When John falls at the feet of the angel, he rebukes John, telling him to worship God alone. God has spoken through the angel, but God also speaks through John and other Christians. The angel is merely a “fellow servant” with John and his fellow Christians who hold to the testimony of Jesus. This is “the spirit of prophecy”. That is, John and all Christians who bear testimony to Jesus are also proclaiming the word of God, just like the angel. Testimony to Jesus is the spirit of prophecy.
Often we think of prophecy as some sort of futuristic prediction.

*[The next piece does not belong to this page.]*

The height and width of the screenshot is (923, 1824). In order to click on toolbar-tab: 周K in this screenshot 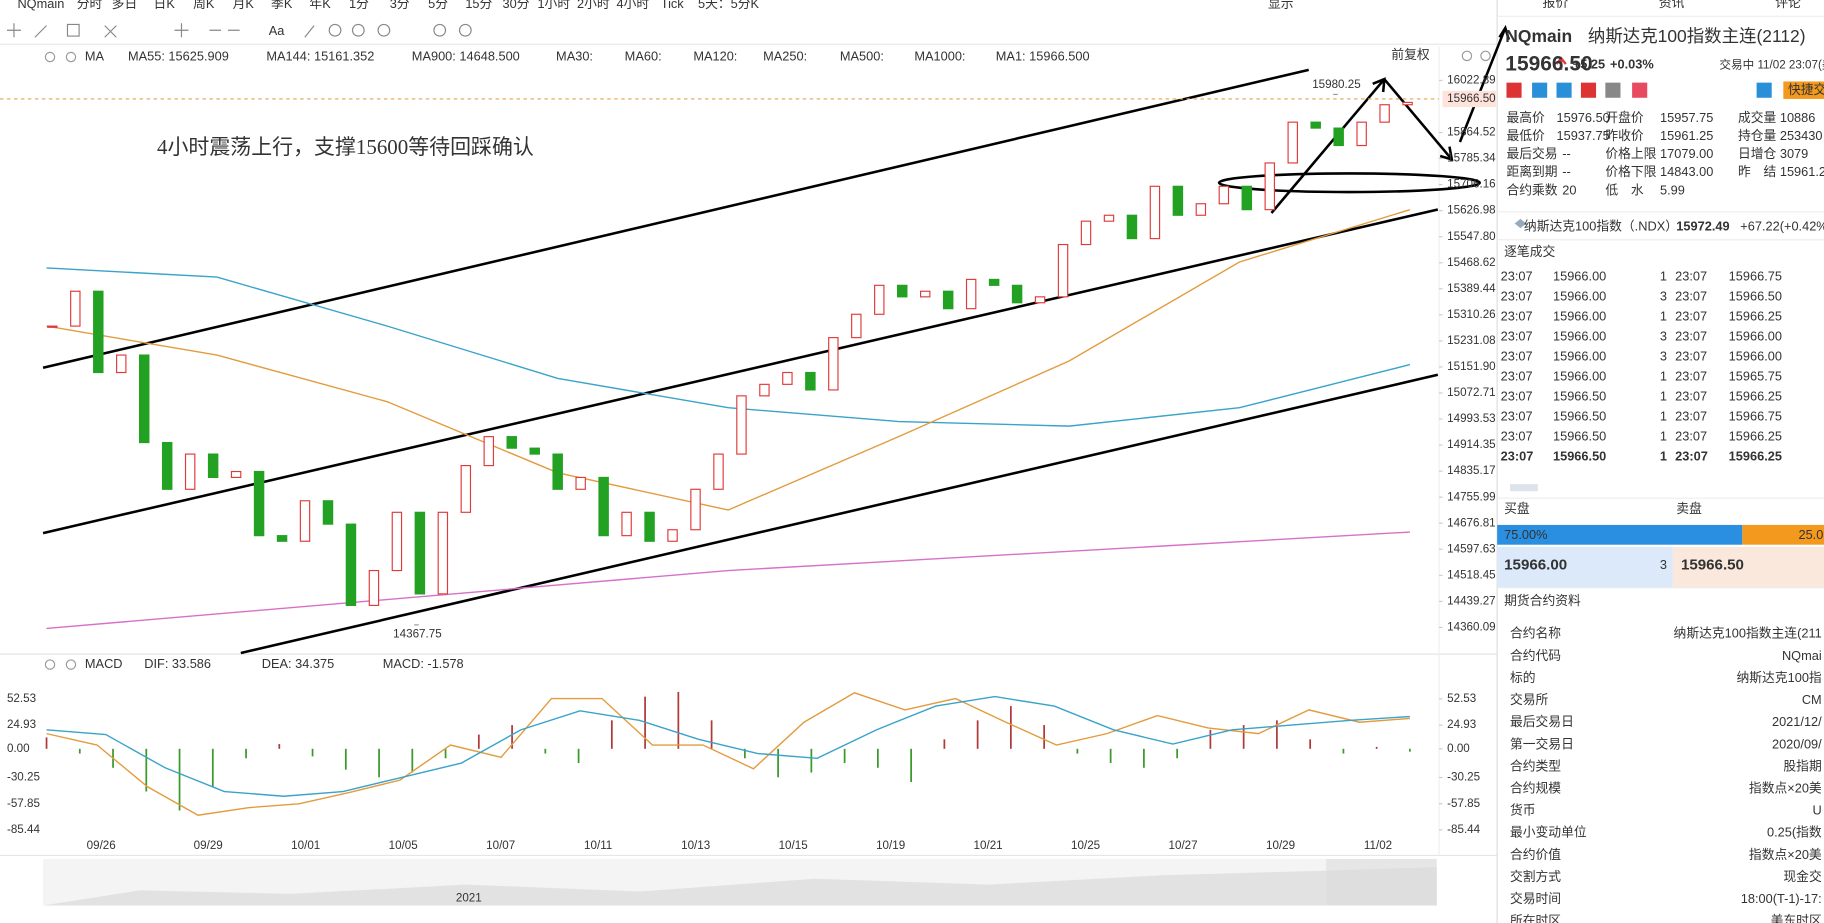, I will do `click(204, 6)`.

We can be quite self-centred, thinking that prophecy is a proclamation of what God has in store for me and my life specifically in the future. Of course God could tell us such things. However prophecy in the Bible very rarely works like that.
Prophecy in the Old Testament is rarely about predicting the future (although that does happen). Usually prophets speak to the people of their own time and call them back to the covenant God made with them at Sinai. However they also look forward. All the Old Testament prophecies are fulfilled in Jesus (Luke 24:25-27; Luke 24:44-46; John 5:39; 2 Corinthians 1:19-20). The Old Testaments prophets look forward to the ultimate fulfilment of their words in Jesus. Thus the spirit of prophecy is testimony to Jesus. The prophets spoke about Jesus and their words point forward to him and are fulfilled in him.
In the New Testament it is the same, but we point back to Jesus. The gospel declares the person, life, death and resurrection of Jesus Christ. Thus the spirit of prophecy is the testimony of Jesus. Prophecy points to Jesus, whether it points forward or backwards.
Prophecy then is not so much about us, it is more about Jesus. It is declaring the gospel: bearing testimony to Jesus.
There are what seem to be exceptions to this: often Agabus is mentioned
(Acts 11:28-30; Acts 21:10-11). However most prophecy in the Bible is not so specific and predictive; Agabus is an exception to the general rule. And furthermore Agabus isn’t just making some prediction about any old individual. These are major movements in the early church regarding the apostle to the Gentiles and the survival of the Jewish church from famine.
I’m not saying that what I have written here exhausts the subject of prophecy. However prophecy is primarily about Jesus. The spirit of prophecy is the testimony to Jesus. Do you want to prophesy? Then tell people about Jesus!